Using Podhorzer’s strikeout formula linked above, perhaps this decline shouldn’t have been surprising:
Essentially, batters have made the conscious decision to swing at more Greinke offerings and, while they make below-average contact, they’re giving away fewer of his above-average number of pitches thrown in the zone. It seems Greinke could stand to live on the outside a bit more often, but whether this would hurt his other-worldly ability to get whiffs in the zone is unclear.
Of course, some of this strikeout decline may also be due to a decrease in deception thanks to Greinke’s trading in of a heavy slider usage for a mix of sliders and cutters:
Greinke first introduced the cutter in 2012, slashing his slider usage from nearly 20 percent to the 12-13 percent range. The cutter has made up the difference and has been a much less effective pitch. In fact, the non-PITCHf/x pitch classifications basically showed Greinke as having abandoned the slider for a cutter entirely.
Meanwhile, the whiff rate on what’s classified as his slider fell from 50 percent to 33 percent this season, thanks to a precipitous decline in both horizontal and vertical movement (per Brooks Baseball, linked earlier).
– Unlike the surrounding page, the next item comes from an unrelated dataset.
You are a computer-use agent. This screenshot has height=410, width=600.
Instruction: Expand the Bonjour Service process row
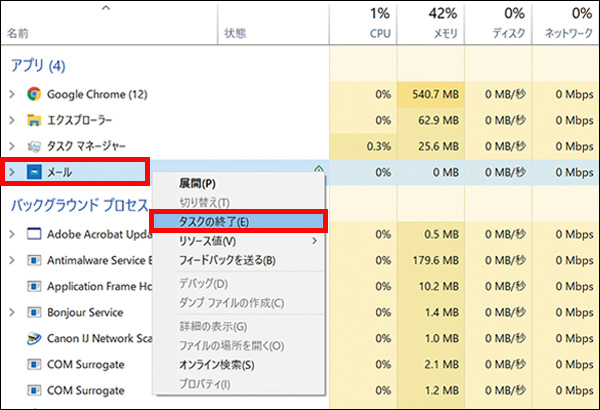point(12,312)
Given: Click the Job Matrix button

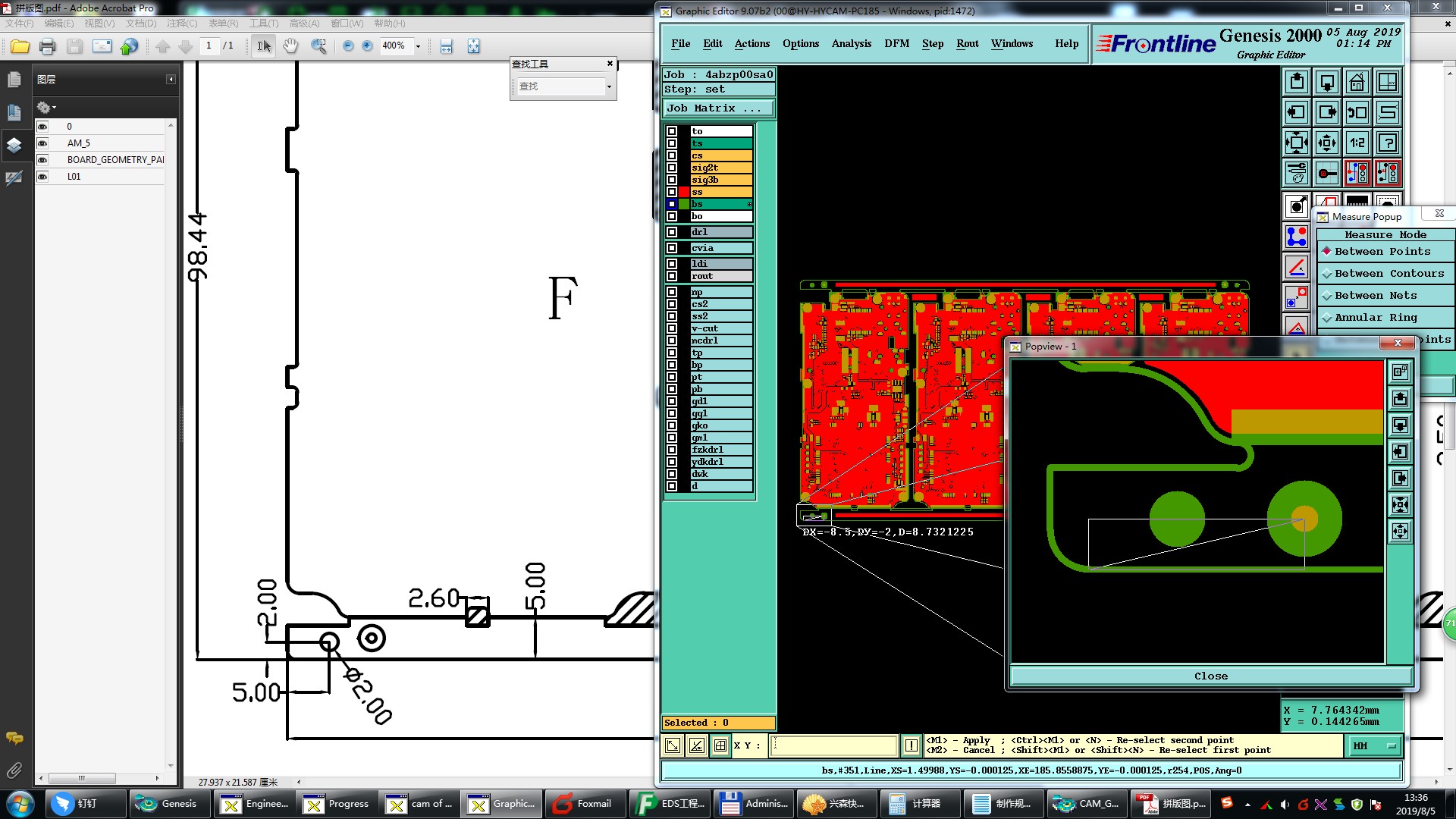Looking at the screenshot, I should tap(717, 108).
The slider is still a better pitch than the cutter but it was far less of a weapon in 2013.
The drop may come as a response to injury concerns after years of near-20 percent slider usage, which is fine, but it puts additional pressure on Greinke’s other pitches and ability to keep hitters guessing.
And if you’re thinking the strikeout decline is an overall positive considering Greinke’s ERA has fallen with his strikeouts the past three seasons, think again. His FIP and xFIP have slowly ticked upward, and the ERA flip was largely due to Greinke reversing his trend of high-BABIPs with men on base. You can buy into a high strand rate (80.8 percent) for an elite arm, but a .249 BABIP with runners on following three seasons of that mark being north of .300 is the root of the change.
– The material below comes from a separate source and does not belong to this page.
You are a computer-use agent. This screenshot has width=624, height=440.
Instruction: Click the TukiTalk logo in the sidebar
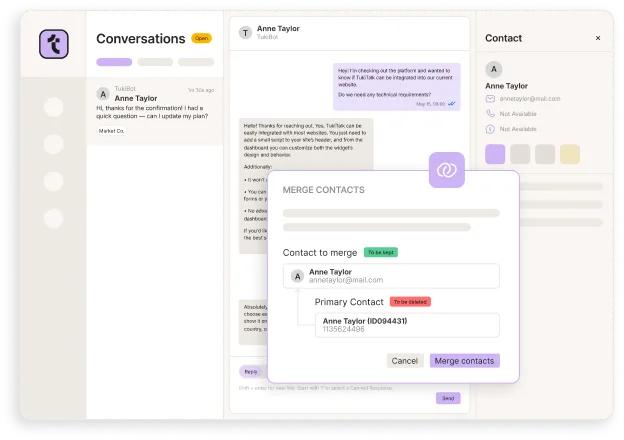(x=53, y=45)

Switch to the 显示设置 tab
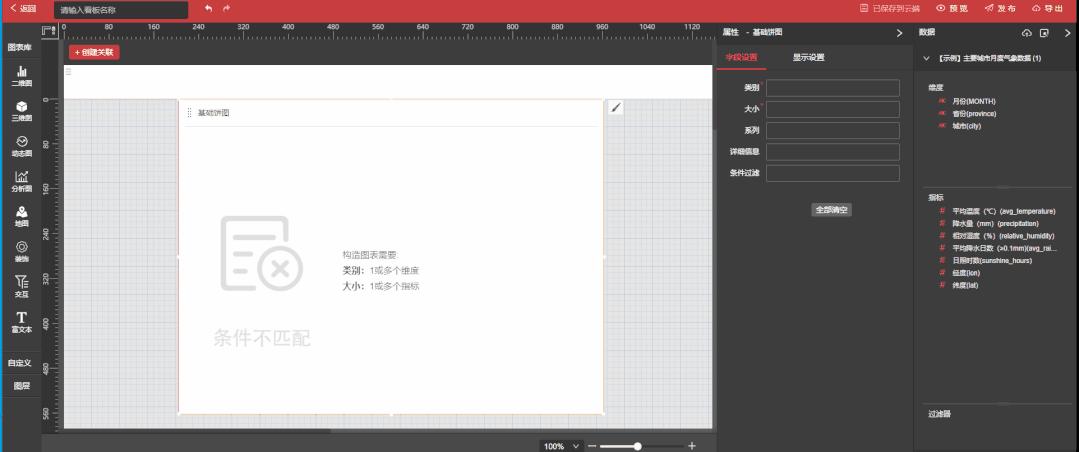click(x=808, y=58)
Whether Greinke repeats as a top-20 pitcher depends largely on his health and whether or not he employs the slider, two factors that may be somewhat related. The fastball, change and curve all remain effective pitches but the cutter needs to catch up or be swapped back out for the slider. He’ll still be very good, but he may not be an elite fantasy option without finding a way to get those strikeouts back.
On a side note, if you ever find a league that counts pitcher hitting stats, Greinke immediately becomes a top option. He slashed .328/.409/.379 and had the highest wRC+ (132) for any pitcher since 2003.